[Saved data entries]
- - -

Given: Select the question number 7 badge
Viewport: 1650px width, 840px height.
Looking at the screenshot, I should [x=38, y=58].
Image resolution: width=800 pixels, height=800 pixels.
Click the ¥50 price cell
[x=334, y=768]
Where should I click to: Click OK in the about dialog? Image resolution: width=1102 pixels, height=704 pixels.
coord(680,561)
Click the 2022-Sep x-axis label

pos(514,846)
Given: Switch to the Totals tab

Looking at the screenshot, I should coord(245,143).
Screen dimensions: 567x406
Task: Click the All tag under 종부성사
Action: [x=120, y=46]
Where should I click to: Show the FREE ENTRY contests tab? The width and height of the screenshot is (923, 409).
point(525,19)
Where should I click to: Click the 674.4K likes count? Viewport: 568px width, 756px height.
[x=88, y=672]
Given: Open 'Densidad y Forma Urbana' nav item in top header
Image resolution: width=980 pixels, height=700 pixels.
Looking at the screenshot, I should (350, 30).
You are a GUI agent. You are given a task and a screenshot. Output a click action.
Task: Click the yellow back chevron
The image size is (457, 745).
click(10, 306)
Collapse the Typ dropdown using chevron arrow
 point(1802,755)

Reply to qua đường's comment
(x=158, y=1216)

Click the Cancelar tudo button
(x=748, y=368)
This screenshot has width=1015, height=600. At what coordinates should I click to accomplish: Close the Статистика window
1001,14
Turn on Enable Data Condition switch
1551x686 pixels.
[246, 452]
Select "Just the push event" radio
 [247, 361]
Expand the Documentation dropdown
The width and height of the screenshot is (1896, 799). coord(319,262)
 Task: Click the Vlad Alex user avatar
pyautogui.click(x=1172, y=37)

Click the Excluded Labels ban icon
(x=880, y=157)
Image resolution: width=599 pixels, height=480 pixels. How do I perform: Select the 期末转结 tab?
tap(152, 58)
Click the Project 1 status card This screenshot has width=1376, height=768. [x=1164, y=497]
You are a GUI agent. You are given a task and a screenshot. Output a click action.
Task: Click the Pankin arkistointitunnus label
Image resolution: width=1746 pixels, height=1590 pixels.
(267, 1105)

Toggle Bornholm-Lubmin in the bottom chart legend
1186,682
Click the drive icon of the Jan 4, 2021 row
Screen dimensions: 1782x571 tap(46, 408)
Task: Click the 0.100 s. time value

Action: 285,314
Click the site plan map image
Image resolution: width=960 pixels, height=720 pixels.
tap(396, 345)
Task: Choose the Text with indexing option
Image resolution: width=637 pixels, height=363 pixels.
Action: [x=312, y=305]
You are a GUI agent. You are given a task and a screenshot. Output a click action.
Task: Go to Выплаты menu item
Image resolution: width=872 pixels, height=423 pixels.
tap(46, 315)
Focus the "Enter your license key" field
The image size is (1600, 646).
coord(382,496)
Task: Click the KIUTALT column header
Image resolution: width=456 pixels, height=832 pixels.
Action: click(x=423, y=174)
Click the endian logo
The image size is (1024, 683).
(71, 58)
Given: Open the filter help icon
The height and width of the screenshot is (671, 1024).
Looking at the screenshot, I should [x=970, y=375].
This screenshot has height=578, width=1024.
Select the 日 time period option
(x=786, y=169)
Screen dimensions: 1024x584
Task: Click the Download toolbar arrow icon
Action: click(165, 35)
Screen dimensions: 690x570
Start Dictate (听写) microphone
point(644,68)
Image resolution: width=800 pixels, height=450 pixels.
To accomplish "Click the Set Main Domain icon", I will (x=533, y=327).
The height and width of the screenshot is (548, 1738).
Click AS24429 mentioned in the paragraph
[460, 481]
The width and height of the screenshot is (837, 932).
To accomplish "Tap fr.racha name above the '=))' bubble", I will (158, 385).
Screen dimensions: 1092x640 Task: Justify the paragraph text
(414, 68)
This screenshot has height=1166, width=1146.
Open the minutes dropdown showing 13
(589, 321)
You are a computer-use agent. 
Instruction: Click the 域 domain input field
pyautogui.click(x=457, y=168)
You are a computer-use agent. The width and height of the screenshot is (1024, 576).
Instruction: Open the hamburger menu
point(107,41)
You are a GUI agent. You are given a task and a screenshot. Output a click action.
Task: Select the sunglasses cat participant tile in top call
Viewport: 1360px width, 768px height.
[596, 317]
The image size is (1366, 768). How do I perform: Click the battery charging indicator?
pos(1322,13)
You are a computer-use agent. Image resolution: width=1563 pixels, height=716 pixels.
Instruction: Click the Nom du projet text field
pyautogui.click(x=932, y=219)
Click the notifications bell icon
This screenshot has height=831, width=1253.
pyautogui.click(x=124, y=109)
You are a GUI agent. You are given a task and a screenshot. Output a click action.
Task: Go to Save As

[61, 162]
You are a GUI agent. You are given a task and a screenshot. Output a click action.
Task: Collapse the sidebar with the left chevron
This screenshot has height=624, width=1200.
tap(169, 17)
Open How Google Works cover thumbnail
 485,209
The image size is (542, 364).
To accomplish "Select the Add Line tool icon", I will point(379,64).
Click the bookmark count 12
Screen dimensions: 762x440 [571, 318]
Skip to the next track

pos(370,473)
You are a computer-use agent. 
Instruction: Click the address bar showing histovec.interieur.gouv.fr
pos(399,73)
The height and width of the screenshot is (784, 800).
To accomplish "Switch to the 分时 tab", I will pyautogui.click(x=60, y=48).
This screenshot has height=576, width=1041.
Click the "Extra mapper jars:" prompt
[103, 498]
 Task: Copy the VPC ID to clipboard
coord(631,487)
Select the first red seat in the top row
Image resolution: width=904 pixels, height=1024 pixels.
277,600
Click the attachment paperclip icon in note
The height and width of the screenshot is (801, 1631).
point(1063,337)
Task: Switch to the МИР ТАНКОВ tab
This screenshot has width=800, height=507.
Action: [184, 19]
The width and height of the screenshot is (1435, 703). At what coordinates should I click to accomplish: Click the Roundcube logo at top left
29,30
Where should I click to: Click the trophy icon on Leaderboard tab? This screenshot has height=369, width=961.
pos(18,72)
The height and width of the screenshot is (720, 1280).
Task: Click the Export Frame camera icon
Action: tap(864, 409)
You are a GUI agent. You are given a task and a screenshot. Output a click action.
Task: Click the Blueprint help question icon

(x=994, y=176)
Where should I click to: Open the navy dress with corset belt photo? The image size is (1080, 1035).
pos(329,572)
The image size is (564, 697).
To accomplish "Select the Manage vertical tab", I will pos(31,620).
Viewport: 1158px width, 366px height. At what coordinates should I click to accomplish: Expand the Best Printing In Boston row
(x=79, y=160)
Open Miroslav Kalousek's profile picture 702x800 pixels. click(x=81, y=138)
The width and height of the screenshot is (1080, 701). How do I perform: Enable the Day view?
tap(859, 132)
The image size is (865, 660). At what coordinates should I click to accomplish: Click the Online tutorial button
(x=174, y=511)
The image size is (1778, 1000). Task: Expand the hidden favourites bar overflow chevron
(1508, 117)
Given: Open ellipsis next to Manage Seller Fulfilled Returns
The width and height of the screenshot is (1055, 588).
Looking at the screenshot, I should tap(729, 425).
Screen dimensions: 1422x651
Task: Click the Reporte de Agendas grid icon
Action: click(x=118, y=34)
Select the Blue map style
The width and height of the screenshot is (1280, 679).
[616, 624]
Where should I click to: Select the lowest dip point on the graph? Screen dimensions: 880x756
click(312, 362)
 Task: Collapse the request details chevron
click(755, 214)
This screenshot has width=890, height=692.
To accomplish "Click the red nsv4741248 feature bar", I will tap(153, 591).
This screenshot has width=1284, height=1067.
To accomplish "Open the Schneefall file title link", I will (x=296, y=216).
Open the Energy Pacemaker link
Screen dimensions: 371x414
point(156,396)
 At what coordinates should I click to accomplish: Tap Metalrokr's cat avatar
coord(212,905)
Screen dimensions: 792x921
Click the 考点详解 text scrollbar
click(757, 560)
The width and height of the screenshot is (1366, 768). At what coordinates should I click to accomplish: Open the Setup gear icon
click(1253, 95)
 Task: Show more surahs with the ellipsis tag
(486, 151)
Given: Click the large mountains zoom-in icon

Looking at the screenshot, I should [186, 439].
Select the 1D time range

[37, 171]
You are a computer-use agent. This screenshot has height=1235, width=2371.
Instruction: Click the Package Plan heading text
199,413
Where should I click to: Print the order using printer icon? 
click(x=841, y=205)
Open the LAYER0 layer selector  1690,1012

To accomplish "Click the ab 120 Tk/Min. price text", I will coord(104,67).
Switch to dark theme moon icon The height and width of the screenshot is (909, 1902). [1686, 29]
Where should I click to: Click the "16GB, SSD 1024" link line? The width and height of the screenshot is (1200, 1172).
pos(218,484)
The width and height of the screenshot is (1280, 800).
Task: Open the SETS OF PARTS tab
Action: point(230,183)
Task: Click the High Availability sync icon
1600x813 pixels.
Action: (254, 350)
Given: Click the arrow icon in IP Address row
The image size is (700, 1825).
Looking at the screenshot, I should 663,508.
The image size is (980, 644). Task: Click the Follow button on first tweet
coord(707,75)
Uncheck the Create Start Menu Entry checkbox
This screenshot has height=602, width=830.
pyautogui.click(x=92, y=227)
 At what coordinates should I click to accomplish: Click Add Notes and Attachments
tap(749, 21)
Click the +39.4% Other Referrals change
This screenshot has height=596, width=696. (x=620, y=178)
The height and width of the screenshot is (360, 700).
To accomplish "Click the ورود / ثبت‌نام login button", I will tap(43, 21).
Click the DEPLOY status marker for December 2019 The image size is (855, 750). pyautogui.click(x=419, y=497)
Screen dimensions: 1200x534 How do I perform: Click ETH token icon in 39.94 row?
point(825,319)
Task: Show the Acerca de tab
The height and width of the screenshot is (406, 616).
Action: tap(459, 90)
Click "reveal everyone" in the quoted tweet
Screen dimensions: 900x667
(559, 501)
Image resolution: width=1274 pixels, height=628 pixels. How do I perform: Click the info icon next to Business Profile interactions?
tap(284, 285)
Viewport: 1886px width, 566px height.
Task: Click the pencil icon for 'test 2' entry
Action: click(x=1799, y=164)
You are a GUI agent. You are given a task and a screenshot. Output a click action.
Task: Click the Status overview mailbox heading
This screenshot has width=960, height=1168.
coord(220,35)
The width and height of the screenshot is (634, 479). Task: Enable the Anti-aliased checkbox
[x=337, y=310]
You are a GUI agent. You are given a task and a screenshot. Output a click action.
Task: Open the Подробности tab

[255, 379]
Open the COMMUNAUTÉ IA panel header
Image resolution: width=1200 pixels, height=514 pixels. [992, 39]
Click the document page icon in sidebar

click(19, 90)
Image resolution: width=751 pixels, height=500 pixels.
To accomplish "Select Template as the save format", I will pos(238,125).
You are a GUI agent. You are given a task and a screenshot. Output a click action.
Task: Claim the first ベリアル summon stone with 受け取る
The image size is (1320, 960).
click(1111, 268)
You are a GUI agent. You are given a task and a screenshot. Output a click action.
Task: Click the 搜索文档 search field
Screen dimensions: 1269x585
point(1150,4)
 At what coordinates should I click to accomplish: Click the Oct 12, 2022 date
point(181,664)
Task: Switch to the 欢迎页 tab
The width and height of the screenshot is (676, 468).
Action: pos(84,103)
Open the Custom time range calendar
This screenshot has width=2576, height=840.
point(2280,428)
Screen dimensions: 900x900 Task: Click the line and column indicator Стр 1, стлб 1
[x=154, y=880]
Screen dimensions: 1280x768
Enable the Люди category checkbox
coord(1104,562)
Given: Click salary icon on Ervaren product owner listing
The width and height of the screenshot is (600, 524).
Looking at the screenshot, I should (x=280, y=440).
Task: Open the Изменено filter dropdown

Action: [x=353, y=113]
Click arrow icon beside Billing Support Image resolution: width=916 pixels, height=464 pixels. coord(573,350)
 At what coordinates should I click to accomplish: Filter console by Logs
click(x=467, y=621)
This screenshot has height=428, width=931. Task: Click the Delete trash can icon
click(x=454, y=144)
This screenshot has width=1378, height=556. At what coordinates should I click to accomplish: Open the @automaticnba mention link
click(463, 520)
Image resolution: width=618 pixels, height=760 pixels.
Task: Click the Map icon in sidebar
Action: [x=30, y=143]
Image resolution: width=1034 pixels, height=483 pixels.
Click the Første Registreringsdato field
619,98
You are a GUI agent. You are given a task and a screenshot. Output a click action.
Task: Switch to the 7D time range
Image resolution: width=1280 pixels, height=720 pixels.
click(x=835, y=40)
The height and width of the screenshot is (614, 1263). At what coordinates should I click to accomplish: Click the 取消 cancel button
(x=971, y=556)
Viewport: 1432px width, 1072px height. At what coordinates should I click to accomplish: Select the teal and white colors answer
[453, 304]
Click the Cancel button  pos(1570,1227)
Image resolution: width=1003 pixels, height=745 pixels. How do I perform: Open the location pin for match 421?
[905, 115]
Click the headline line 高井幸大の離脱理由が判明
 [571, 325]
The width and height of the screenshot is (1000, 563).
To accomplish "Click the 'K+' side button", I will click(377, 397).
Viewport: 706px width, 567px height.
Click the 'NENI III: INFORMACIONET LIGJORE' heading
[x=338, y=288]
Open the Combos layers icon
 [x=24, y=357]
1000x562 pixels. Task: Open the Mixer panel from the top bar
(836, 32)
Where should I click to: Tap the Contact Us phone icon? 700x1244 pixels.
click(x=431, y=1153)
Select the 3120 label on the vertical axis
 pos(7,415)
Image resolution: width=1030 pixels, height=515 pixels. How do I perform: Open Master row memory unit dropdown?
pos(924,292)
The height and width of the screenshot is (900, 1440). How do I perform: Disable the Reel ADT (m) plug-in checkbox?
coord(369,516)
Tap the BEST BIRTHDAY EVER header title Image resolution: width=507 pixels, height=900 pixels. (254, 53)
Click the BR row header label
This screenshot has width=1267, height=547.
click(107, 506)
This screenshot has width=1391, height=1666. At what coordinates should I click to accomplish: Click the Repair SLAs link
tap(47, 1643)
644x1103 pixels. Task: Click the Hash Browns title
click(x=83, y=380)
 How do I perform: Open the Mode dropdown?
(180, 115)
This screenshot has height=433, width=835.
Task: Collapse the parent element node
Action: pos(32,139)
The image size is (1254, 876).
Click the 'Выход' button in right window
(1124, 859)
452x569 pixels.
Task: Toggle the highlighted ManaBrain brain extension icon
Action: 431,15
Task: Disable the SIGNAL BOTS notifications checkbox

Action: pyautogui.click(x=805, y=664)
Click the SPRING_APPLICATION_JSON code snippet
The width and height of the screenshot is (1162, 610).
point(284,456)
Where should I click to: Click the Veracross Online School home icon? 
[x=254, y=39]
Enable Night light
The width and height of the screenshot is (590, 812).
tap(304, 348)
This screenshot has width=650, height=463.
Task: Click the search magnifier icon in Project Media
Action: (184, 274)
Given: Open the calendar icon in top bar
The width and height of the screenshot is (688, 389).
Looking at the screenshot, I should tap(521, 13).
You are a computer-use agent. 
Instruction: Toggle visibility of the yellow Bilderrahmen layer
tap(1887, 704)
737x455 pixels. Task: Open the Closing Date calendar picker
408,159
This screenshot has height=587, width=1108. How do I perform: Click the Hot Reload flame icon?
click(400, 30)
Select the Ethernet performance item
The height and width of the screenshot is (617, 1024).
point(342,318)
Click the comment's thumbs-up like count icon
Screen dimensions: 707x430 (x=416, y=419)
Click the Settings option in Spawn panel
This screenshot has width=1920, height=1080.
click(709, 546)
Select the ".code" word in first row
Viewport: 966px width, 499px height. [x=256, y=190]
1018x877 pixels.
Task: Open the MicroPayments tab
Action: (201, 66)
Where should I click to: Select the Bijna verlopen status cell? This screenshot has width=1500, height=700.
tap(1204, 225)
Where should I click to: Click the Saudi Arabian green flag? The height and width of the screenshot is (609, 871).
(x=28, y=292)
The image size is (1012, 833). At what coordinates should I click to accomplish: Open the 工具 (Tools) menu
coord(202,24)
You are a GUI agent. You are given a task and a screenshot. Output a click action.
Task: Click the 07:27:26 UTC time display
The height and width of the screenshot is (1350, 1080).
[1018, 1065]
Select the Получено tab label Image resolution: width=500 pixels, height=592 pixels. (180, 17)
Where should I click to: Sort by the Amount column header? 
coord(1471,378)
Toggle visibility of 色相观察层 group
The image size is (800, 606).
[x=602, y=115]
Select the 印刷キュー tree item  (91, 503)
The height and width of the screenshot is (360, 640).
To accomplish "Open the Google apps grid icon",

- - -

Using the data above, reproduce exactly the lines between those holding "Screen dimensions: 792x921" and "Open the LAYER0", inclusive, and no others.

Screen dimensions: 792x921
Click the 考点详解 text scrollbar
click(757, 560)
The width and height of the screenshot is (1366, 768). At what coordinates should I click to accomplish: Open the Setup gear icon
click(1253, 95)
 Task: Show more surahs with the ellipsis tag
(486, 151)
Given: Click the large mountains zoom-in icon

Looking at the screenshot, I should [186, 439].
Select the 1D time range

[37, 171]
You are a computer-use agent. This screenshot has height=1235, width=2371.
Instruction: Click the Package Plan heading text
199,413
Where should I click to: Print the order using printer icon? 
click(x=841, y=205)
Open the LAYER0 layer selector  1690,1012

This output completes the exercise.